Read the full letter here.
The three WikiLeaks staffers are Investigations editor Sarah Harrison, Section Editor Joseph Farrell and senior journalist and spokesperson Kristinn Hrafnsson. The warrant was related to charges of alleged conspiracy and espionage.
“Importantly, the warrants reveal for the first time a clear list of the alleged offences the US government is trying to apply in its attempts to build a prosecution against Julian Assange and other WikiLeaks staff. The offences add up to a total of 45 years of imprisonment,” WikiLeaks said in a press release. “The US government is claiming universal jurisdiction to apply the Espionage Act, general Conspiracy statute and the Computer Fraud and Abuse Act to journalists and publishers – a horrifying precedent for press freedoms around the world. Once an offence is alleged in relation to a journalist or their source, the whole media organisation, by the nature of its work flow, can be targeted as alleged ‘conspiracy’.”
Here’s what it said specifically about Google:
WikiLeaks’ legal team has written to Google expressing its dismay that Google failed to notify the warrants’ targets immediately. The failure to notify has prevented the three journalists from “protect[ing] their interests including their rights to privacy, association and freedom from illegal searches”. The “take everything” warrants are unconstitutionally broad and appear to violate the Privacy Protection Act so would have a good chance of being opposed; however, Google handed everything over before that was possible.
Although Google claims that it was at some stage under a gag order from the US government, there is no indication that Google fought the gag and it is unlikely that the gag just happened to expire the day before Christmas. Similar gags for warrants against WikiLeaks journalists have been successfully fought by Twitter in much shorter time-frames.
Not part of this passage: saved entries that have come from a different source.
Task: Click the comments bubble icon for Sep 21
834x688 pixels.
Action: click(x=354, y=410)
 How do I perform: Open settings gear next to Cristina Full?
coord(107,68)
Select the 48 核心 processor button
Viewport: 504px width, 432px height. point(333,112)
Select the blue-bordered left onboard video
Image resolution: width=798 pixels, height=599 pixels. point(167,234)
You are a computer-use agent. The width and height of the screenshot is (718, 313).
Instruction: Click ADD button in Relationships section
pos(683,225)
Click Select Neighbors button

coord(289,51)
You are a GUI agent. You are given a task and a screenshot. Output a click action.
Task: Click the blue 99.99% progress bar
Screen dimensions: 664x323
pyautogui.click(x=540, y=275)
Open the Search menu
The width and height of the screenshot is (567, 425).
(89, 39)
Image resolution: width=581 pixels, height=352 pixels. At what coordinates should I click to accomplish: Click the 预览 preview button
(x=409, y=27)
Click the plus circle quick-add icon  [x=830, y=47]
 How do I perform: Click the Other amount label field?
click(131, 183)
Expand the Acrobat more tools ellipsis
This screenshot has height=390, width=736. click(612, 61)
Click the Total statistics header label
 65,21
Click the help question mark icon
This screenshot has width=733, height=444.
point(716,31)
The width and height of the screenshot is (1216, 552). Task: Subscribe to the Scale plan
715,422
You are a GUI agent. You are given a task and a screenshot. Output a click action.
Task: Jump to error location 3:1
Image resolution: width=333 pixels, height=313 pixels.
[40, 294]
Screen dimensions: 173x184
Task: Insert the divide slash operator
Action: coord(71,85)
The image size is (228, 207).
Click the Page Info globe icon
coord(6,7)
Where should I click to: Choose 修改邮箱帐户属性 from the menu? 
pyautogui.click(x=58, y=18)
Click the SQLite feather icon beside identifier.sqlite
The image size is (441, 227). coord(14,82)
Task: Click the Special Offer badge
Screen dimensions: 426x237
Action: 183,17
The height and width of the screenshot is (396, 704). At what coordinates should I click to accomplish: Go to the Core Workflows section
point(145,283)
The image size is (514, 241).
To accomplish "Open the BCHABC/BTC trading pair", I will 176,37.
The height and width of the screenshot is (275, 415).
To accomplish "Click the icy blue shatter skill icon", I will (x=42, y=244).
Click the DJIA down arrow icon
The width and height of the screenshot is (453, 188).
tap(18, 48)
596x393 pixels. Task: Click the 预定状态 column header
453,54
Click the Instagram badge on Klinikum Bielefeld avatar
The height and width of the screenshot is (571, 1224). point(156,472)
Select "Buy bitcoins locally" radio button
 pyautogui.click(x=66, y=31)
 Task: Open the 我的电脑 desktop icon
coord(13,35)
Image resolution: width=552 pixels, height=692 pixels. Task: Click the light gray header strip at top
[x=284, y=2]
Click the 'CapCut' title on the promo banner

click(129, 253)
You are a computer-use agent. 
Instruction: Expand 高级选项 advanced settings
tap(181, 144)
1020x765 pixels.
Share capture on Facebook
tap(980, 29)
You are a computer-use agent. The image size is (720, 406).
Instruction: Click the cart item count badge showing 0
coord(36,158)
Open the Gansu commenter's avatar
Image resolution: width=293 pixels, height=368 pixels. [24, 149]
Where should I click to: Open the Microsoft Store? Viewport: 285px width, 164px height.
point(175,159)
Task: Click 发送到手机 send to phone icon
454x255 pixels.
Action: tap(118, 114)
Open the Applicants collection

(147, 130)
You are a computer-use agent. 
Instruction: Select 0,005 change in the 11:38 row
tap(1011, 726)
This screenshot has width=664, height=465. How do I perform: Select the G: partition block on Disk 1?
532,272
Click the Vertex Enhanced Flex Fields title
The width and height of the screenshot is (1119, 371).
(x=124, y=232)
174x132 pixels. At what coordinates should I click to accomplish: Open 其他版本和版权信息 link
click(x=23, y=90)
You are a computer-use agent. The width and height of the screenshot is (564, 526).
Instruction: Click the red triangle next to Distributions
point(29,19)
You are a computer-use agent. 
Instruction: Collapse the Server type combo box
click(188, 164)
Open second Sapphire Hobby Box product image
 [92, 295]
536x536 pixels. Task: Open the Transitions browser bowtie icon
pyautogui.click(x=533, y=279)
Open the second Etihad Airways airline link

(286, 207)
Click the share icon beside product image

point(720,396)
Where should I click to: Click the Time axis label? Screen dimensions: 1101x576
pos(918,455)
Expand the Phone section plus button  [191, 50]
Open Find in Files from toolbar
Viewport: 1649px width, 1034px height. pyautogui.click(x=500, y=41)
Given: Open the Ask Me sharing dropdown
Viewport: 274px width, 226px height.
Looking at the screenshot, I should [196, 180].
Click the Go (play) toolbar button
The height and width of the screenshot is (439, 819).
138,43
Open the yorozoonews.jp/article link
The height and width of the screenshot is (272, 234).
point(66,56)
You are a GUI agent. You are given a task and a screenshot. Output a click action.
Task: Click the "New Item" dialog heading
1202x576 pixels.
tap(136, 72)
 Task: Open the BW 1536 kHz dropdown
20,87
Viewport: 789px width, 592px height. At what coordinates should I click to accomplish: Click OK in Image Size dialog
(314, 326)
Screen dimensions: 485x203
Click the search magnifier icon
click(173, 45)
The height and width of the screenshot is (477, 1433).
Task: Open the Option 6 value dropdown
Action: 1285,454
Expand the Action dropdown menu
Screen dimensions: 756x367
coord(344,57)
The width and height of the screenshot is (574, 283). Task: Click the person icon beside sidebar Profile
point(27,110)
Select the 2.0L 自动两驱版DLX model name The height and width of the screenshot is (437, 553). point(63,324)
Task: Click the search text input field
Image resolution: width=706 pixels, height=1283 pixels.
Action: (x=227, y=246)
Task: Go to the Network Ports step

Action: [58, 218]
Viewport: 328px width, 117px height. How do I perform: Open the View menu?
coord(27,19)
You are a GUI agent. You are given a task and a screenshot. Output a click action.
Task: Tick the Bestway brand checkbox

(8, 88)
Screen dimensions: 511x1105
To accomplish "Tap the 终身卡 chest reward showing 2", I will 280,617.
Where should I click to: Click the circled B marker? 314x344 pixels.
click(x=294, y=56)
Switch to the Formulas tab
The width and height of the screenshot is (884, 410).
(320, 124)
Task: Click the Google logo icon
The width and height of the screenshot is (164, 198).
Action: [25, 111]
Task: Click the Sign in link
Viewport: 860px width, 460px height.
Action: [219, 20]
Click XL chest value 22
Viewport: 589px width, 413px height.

While WikiLeaks journalists, perhaps uniquely, do not use Google services for internal communications or for communicating with sources, the search warrants nonetheless represent a substantial invasion of their personal privacy and freedom. The information handed over to the US government included all email content, metadata, contacts, draft emails, deleted emails and IP addresses connected to the accounts. Google redacted the search warrants before sending them to WikiLeaks staff.
The Guardian shares comment from Google:
Google told the Guardian it does not talk about individual cases, to “help protect all our users”. A spokesperson for the company said: “We follow the law like any other company.
“When we receive a subpoena or court order, we check to see if it meets both the letter and the spirit of the law before complying. And if it doesn’t we can object or ask that the request is narrowed. We have a track record of advocating on behalf of our users.”
Assange said, “WikiLeaks has out endured everything the Obama administration has thrown at us and we will out endure these latest ‘offences’ too…’I call on president Obama to do the right thing and call off his dogs–for his own sake. President Obama is set to go down in history as the president who brought more bogus ‘espionage’ cases against the press than all previous presidents combined.”
WikiLeaks also wrote a letter to the U.S. Department of Justice and the United States District Court for the Eastern District of Virginia. This requests further details on the investigation.